• WORK TO BE COMPLETED: Quote the lines below from the one containing "Click the checkmark tasks icon in header" to the final line, both ends included; exclude the pictures.

(Stored data entries)
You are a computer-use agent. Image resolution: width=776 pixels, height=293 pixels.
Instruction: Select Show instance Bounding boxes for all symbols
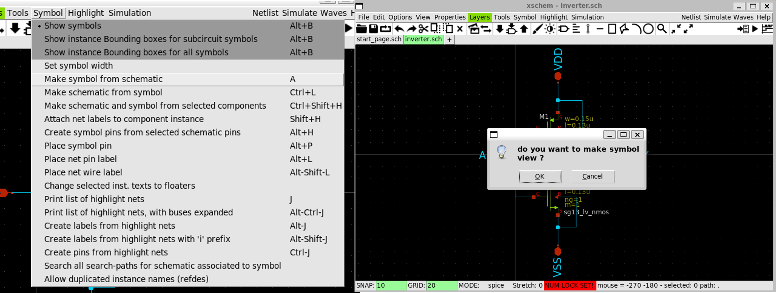coord(136,52)
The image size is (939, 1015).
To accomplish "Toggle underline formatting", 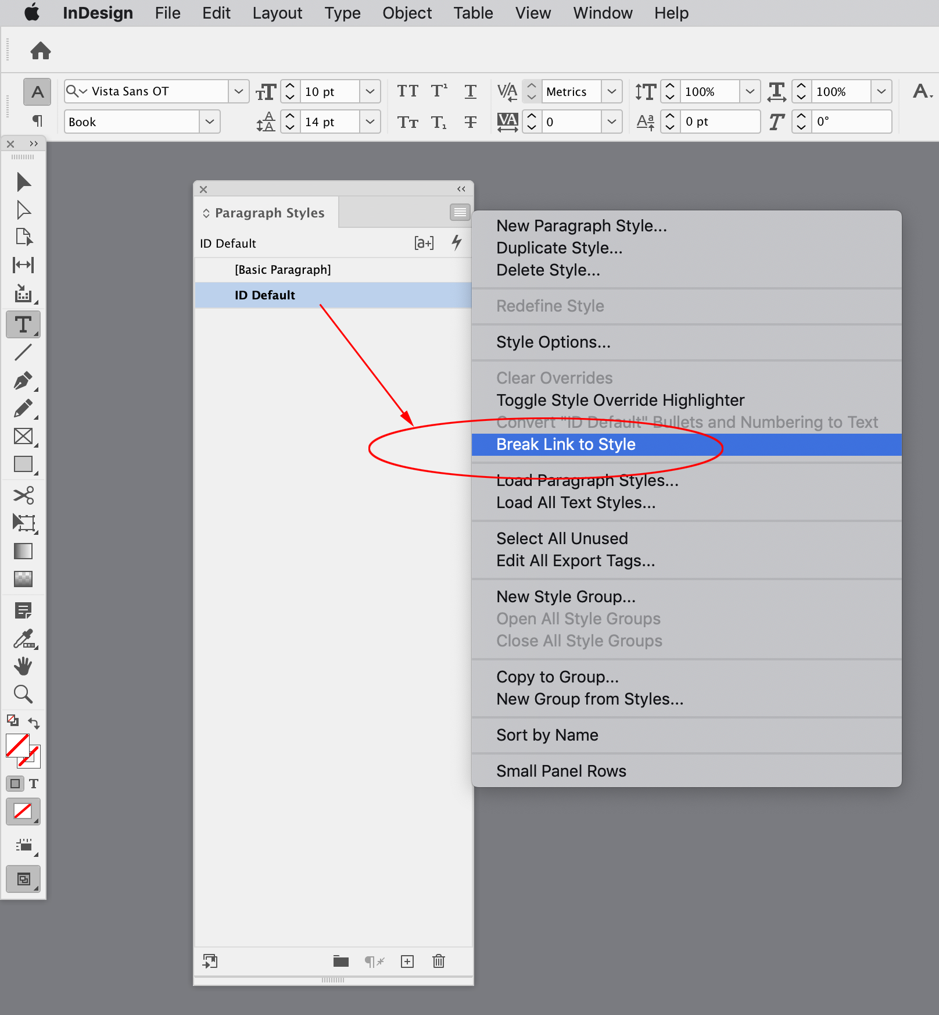I will (470, 91).
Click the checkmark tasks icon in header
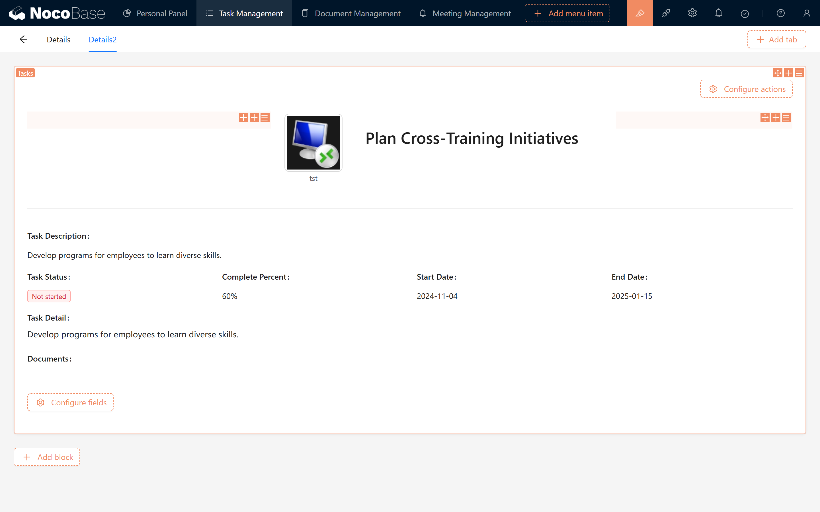Screen dimensions: 820x512 point(744,14)
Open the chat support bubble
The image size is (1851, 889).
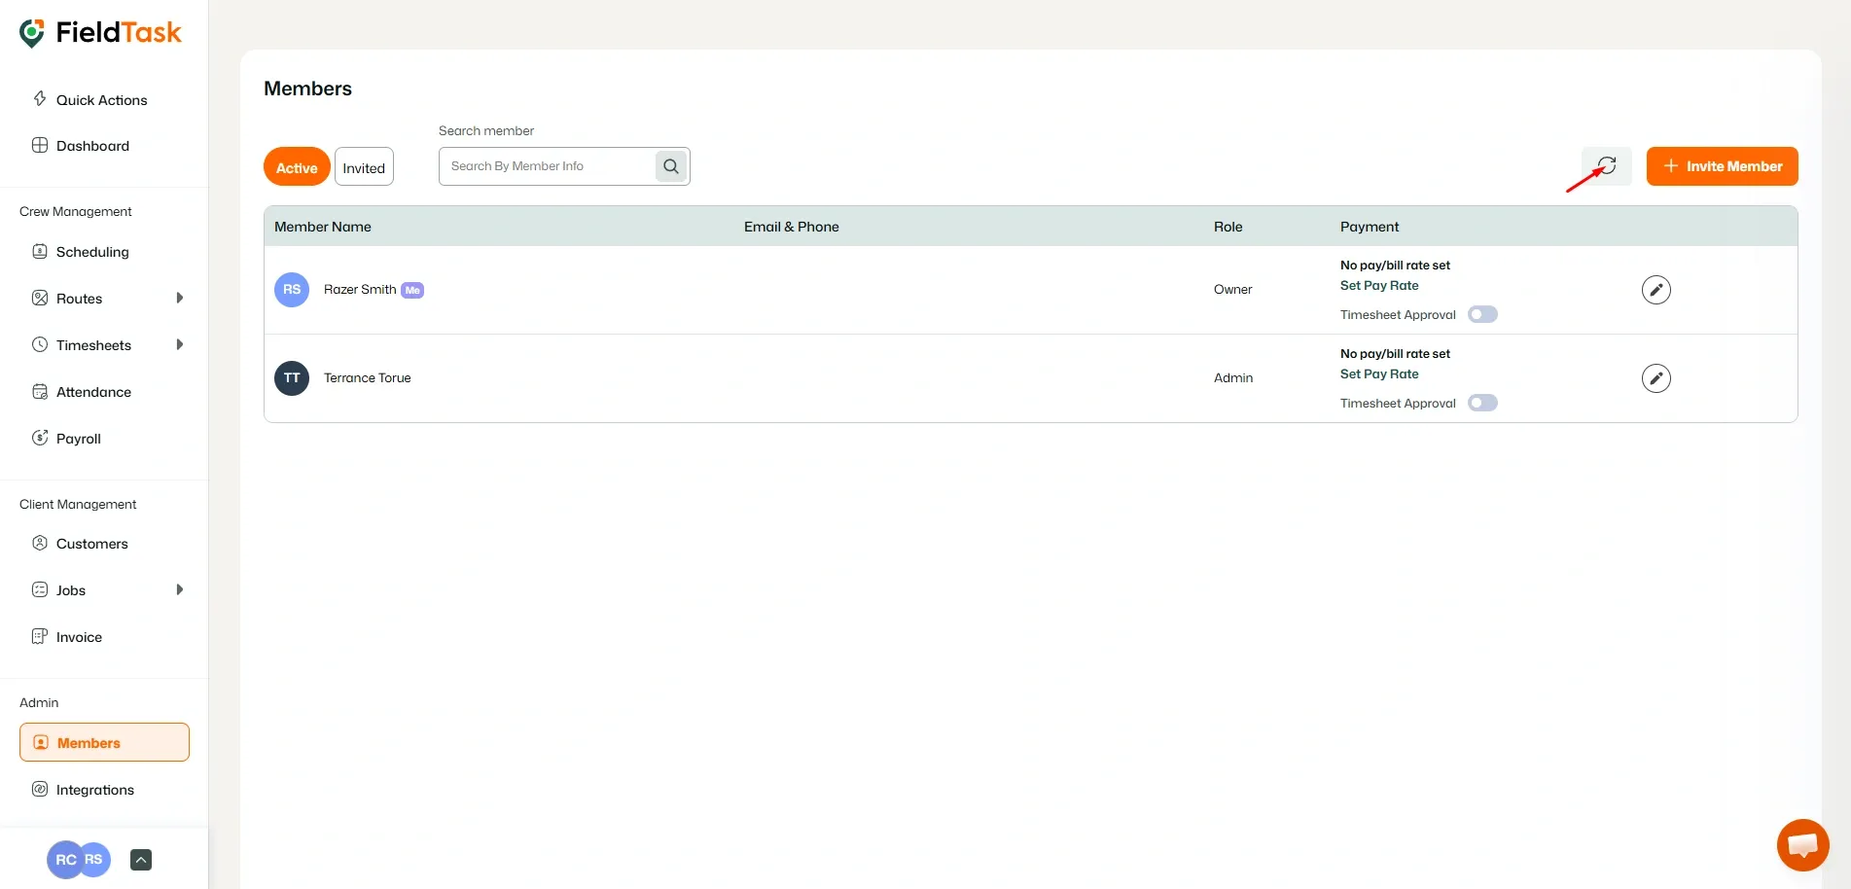tap(1802, 844)
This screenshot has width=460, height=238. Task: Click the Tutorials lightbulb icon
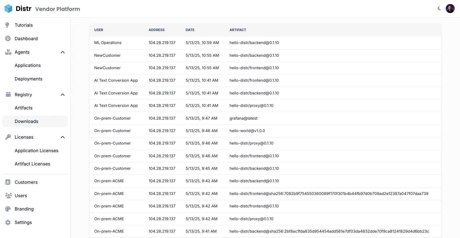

• COMPLETED EXERCISE:
Click the checkmark tasks icon in header
Screen dimensions: 820x512 point(744,14)
Open the chat support bubble
The image size is (1851, 889).
tap(1802, 844)
This screenshot has width=460, height=238. Task: Click the Tutorials lightbulb icon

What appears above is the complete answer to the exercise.